(Stored data)
※
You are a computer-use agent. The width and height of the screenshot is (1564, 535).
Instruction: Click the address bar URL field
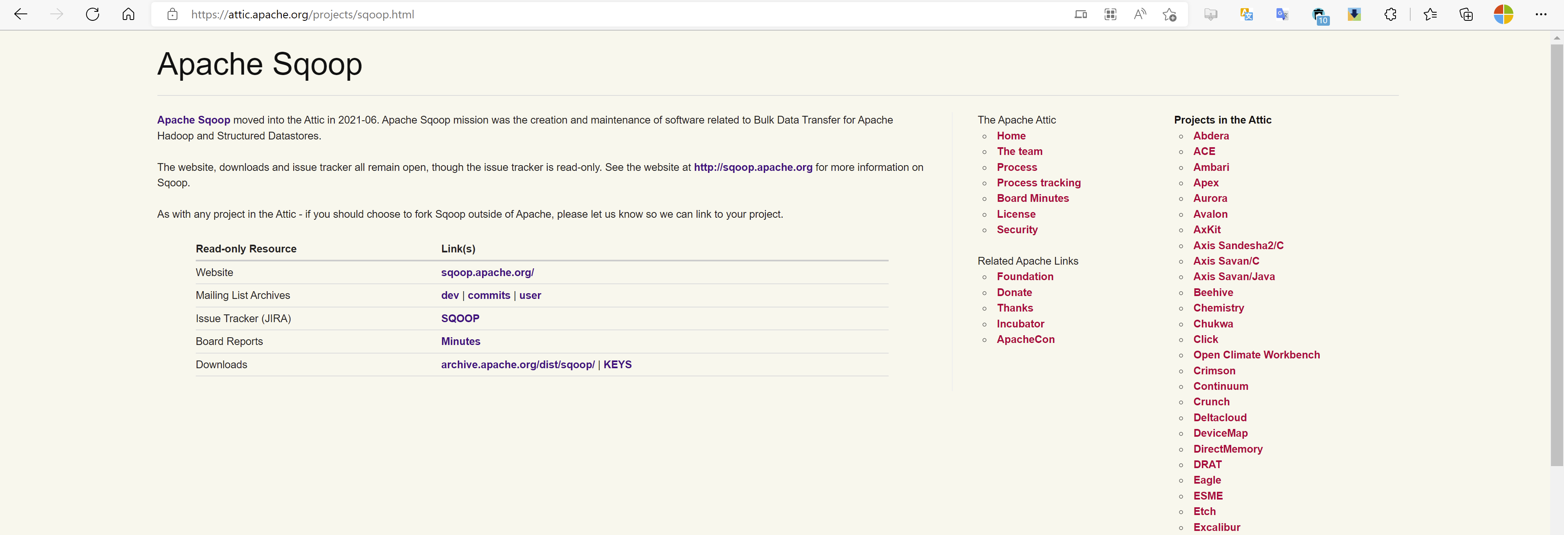[546, 15]
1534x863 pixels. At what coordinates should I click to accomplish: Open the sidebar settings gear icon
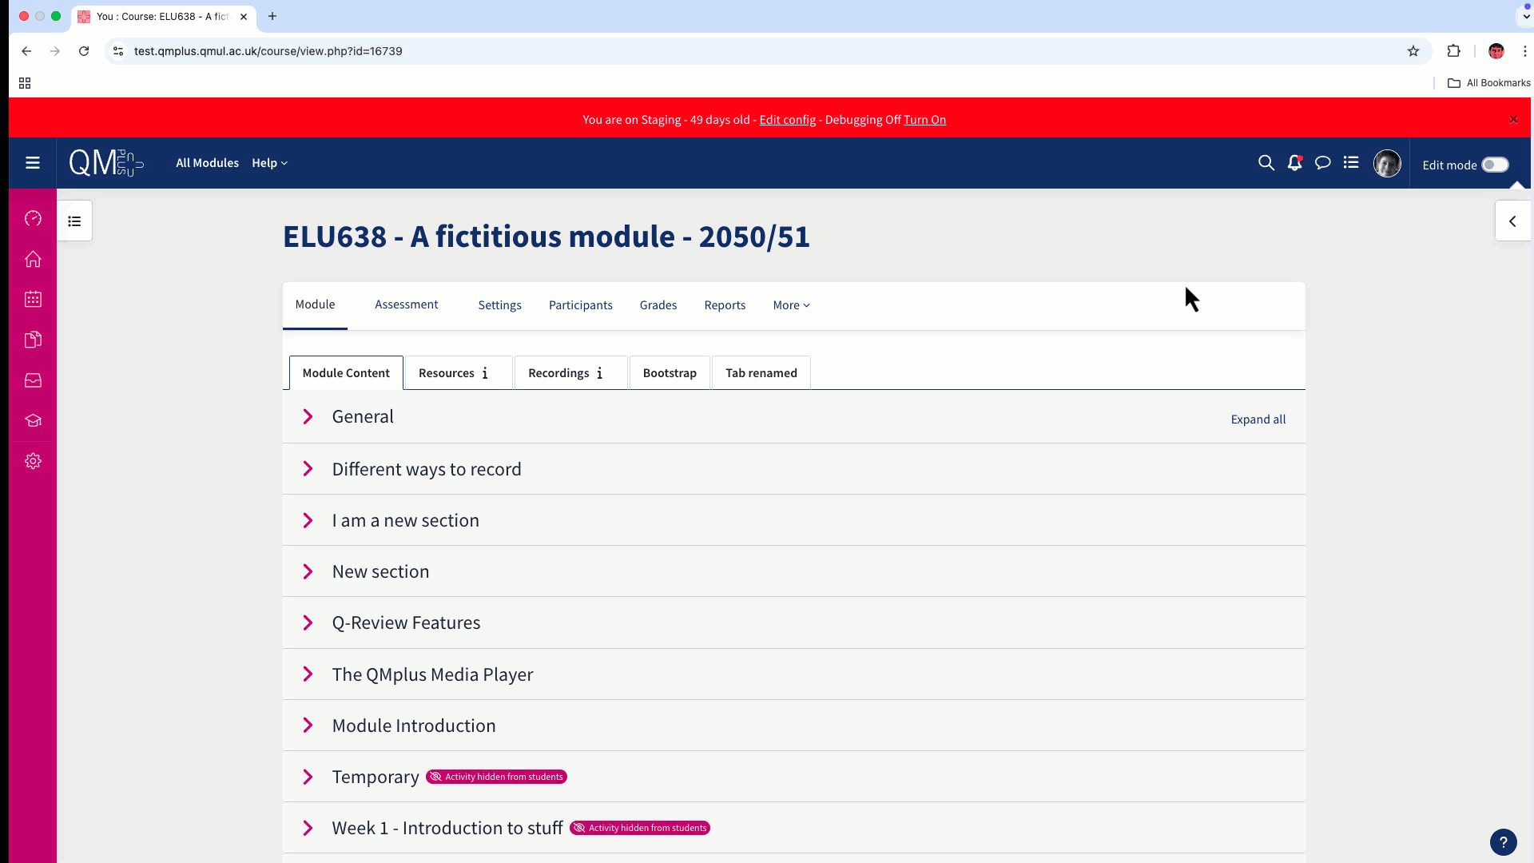tap(33, 460)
※
▸ Exercise aim: Reproduce the records above word for word, without the images.

▸ Response to this exercise:
You are a computer-use agent. The width and height of the screenshot is (1564, 535).
Instruction: Click the address bar URL field
[546, 15]
1534x863 pixels. At what coordinates should I click to accomplish: Open the sidebar settings gear icon
tap(33, 460)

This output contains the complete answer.